Calvinistic Methodists
Whitefields invloed was enorm, niet alleen onder het gewone volk of de hogere klassen, maar ook onder predikanten en theologen. Zijn invloed in Amerika tijdens de Grote Opwekking was zelfs groter dan die van de bekende opwekkingsprediker Jonathan Edwards. In Wales gaf hij met de methodisten Howell Harris en Daniel Rowland leiding aan de Calvinistic Methodists, die uitgroeiden tot de grootste kerkelijke groepering in dit gebiedsdeel. Ook in Schotland was de uitwerking van zijn optreden groot, vooral in de staatskerk.
In eigen land inspireerde hij veel predikanten in de Anglicaanse Kerk en onder de dissenters, die niet lid waren van de staatskerk. Bekende namen in dit verband zijn Isaac Watts, Philip Doddridge, William Romaine en James Hervey. Zijn kracht was om de calvinistische leer zo te verwoorden dat men erdoor geraakt werd. Hierbij gebruikte hij geen dogmatische bewoordingen, maar hij zocht de leer te verdedigen en te praktiseren in aan de Schrift ontleende bewoordingen. Dorre leerstellingen doen geen kracht, maar levende waarheden raken het hart, als de Geest daarin meekomt.
Whitefields leven
George Whitefield wordt in 1714 geboren in de Engelse stad Gloucester en overlijdt in 1770 in Newburyport, een stadje in de Verenigde Staten. Zijn vader is herbergier. Hij bezoekt de parochieschool St.-Mary-the-Crypt in Gloucester en gaat in november 1732 voor zijn vervolgstudie naar Pembroke College in Oxford. Daar ontmoet hij de broers en opwekkingspredikers Charles en John Wesley, die hem lid maken van The Oxford Holy Club. De leden hiervan studeren gezamenlijk in het Nieuwe Testament, vasten, bezoeken gevangenen en helpen de armen.

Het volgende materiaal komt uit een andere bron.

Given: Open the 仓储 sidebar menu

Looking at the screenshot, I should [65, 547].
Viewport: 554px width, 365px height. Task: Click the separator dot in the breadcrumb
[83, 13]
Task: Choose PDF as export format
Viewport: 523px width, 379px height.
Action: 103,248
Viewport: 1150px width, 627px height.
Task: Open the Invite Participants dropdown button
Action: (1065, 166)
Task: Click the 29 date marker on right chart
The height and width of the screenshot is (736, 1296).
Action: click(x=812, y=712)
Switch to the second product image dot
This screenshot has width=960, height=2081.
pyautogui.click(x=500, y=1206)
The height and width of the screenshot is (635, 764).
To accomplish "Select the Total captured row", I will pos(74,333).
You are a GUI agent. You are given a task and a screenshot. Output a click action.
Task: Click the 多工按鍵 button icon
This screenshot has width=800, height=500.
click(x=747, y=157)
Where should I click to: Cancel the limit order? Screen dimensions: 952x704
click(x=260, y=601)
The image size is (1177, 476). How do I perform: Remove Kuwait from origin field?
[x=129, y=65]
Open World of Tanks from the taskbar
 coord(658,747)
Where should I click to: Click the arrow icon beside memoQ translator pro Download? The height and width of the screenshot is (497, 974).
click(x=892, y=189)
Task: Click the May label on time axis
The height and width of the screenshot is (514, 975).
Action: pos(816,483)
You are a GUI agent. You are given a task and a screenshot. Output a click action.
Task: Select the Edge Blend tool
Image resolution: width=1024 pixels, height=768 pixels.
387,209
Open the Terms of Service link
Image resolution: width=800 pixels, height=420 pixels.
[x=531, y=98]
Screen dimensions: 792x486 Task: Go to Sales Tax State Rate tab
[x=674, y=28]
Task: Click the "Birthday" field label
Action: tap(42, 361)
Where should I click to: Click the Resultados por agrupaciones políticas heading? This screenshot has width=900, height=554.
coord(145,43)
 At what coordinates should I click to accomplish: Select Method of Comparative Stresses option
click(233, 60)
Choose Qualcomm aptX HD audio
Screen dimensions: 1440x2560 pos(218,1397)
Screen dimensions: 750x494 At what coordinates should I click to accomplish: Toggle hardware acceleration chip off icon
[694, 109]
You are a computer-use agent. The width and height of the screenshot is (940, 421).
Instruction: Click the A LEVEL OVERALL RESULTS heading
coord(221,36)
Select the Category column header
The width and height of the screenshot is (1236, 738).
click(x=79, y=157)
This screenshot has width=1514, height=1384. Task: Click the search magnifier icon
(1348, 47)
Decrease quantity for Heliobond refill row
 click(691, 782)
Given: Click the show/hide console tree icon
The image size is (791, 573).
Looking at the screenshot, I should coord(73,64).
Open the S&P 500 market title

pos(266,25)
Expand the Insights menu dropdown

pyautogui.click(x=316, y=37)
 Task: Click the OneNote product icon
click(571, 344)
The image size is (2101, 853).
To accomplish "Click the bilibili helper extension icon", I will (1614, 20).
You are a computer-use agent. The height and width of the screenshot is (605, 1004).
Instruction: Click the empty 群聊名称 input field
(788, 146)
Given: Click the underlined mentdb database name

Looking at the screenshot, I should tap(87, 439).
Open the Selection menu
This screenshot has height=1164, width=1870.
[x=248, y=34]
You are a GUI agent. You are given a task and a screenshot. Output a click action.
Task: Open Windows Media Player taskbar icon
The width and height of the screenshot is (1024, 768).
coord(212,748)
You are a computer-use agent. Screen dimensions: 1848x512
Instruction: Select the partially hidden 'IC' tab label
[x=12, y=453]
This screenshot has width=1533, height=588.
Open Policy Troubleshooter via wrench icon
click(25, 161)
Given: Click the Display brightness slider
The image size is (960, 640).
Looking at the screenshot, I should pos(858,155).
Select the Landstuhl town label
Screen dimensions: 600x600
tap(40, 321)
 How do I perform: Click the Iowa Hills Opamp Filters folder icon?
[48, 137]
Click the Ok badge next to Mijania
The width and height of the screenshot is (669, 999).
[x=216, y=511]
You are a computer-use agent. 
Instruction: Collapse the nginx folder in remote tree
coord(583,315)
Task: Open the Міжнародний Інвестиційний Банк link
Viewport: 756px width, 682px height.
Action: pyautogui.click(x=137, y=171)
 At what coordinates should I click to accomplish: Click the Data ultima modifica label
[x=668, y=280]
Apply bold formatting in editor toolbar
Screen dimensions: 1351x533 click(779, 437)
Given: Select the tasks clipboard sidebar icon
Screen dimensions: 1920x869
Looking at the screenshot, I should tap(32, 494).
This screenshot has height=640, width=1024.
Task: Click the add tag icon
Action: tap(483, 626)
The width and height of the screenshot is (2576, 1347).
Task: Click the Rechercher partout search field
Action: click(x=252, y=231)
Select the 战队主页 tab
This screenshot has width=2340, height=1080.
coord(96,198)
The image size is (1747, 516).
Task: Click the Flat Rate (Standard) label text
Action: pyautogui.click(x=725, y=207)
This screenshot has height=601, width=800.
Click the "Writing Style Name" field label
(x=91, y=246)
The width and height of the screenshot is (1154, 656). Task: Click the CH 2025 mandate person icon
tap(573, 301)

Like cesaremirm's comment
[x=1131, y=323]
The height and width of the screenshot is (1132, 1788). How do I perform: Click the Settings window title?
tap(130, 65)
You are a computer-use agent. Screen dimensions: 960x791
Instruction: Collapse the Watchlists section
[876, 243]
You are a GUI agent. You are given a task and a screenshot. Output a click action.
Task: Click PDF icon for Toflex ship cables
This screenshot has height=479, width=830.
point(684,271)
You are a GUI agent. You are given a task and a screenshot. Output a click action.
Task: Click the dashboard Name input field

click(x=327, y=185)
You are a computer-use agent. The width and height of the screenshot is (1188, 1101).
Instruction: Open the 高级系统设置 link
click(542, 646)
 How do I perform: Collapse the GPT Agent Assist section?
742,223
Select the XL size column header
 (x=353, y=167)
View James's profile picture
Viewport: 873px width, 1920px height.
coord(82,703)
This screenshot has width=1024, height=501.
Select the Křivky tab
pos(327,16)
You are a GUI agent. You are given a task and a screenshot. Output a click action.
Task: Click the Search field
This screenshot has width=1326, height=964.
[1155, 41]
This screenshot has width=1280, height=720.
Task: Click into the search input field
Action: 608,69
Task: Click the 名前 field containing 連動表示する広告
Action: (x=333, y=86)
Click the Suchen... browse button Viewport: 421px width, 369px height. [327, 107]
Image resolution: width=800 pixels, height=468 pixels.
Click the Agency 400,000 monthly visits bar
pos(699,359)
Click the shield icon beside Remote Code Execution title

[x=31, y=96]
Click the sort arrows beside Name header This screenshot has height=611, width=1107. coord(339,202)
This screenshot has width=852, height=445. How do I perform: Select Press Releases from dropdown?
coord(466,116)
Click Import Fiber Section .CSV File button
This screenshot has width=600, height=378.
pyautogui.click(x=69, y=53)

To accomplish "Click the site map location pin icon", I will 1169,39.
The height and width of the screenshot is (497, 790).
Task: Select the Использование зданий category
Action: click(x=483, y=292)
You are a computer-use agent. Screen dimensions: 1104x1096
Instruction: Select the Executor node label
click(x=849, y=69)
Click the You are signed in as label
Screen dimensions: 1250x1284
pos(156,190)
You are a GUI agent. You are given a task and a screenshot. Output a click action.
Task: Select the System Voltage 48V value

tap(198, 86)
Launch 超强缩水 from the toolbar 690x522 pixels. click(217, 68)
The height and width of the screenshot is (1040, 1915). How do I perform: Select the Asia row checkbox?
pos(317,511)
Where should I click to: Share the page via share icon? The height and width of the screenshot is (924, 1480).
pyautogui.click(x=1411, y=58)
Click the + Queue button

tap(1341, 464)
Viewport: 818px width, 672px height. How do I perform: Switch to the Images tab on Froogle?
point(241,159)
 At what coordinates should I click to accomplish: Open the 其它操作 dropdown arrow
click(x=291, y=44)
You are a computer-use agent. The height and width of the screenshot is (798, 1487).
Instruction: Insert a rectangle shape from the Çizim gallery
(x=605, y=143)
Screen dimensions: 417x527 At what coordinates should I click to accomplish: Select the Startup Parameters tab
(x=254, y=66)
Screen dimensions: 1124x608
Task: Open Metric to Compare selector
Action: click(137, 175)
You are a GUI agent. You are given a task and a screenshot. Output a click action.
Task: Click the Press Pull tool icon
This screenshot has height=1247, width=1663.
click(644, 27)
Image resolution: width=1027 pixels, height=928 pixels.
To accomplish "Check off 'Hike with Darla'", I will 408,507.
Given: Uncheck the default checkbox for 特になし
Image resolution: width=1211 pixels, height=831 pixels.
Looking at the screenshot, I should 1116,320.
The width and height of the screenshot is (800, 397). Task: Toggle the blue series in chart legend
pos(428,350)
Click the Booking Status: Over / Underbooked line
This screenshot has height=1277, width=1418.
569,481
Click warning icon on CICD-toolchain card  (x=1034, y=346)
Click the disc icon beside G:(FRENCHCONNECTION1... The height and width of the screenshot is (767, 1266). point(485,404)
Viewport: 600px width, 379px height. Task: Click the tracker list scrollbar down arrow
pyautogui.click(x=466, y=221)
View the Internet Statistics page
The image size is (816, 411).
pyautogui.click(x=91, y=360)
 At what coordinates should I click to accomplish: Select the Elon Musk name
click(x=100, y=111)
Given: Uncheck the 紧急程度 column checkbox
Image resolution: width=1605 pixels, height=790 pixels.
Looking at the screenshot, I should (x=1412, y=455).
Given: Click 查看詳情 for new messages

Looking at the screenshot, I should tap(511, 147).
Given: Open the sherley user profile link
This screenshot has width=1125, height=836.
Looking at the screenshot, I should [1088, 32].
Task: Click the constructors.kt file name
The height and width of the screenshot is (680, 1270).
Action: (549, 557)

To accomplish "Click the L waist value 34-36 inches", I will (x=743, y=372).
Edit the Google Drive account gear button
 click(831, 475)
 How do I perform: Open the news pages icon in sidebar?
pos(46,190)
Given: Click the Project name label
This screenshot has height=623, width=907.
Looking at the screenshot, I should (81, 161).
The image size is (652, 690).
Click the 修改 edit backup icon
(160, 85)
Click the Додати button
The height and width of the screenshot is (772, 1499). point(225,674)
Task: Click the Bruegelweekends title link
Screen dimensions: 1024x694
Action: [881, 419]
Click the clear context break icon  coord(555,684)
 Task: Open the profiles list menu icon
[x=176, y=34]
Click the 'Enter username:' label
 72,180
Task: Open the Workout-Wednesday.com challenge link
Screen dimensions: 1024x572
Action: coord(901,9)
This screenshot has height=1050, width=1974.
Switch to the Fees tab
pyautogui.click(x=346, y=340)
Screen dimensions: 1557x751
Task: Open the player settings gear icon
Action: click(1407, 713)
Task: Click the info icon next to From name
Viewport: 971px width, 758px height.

In 1735 komt hij tot bekering door het lezen van een boek van de Schotse predikant Henry Scougal, ”Life of God in the soul of man”. Hij weet zich geroepen tot evangeliedienaar in de Anglicaanse Kerk. In juni 1736 wordt hij ”deacon” (lage rang in kerkelijke hiërarchie) en houdt hij zijn eerste preek in de St.-Mary-the-Cryptkerk in zijn geboorteplaats. Die preek publiceert hij onder de titel ”De natuur en noodzakelijkheid van de wedergeboorte of nieuwe geboorte in Christus”. Het is de eerste van de 18.000 preken die in zijn leven houdt.
In 1738 wordt hij priester. Omdat veel kerkdeuren voor hem gesloten blijven, kiest hij de openlucht als werkterrein. Zo preekt hij tot duizenden mensen. Hij maakt reizen naar Wales en Noord-Amerika en sticht in de Amerikaanse staat Georgia een weeshuis, Bethesda. Ook bezoekt hij Schotland, waar hij in 1742 betrokken is bij een opwekking. In die tijd onstaan er overal in het Britse rijk opwekkingen. Niet alleen door de bediening van Whitefield, maar ook door die van de Wesleys en vele anderen. Ondanks veel tegenwerking blijft Whitefield in de Kerk van Engeland, maar hij sticht wel kerkgebouwen om de ”verstrooide gelovigen” een gebedsplaats te bieden.